ASSIGNMENT »
From the line that contains "661x413 pixels." to the final line below, both included, print each line exactly and skip the pictures.

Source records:
=====
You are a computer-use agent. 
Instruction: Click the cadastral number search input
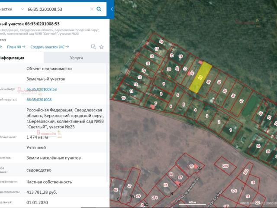tap(56, 9)
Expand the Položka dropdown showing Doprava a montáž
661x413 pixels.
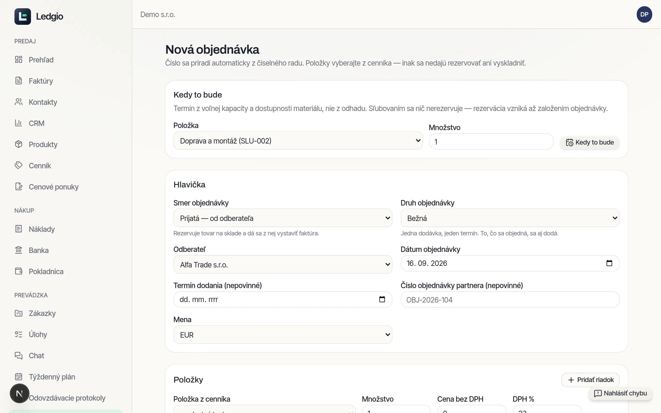tap(298, 141)
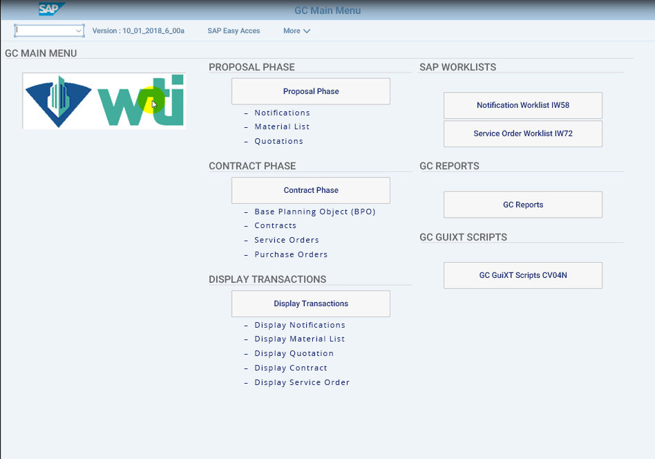
Task: Launch Service Order Worklist IW72
Action: coord(522,133)
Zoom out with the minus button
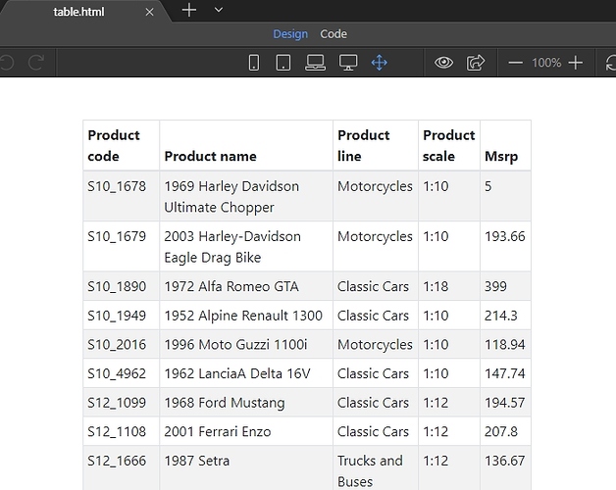 (516, 63)
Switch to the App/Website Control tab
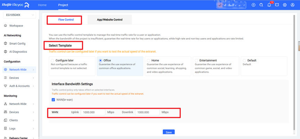Screen dimensions: 300x139 point(110,20)

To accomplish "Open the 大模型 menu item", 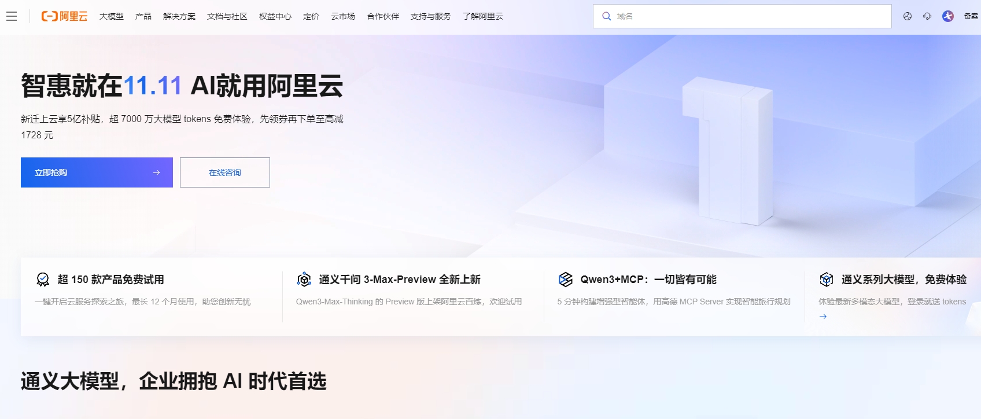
=====
EXPECTED ANSWER »
661x413 pixels.
tap(298, 141)
Task: Launch Service Order Worklist IW72
Action: coord(522,133)
Zoom out with the minus button
 (516, 63)
Switch to the App/Website Control tab
Screen dimensions: 300x139 point(110,20)

To accomplish "Open the 大模型 menu item", 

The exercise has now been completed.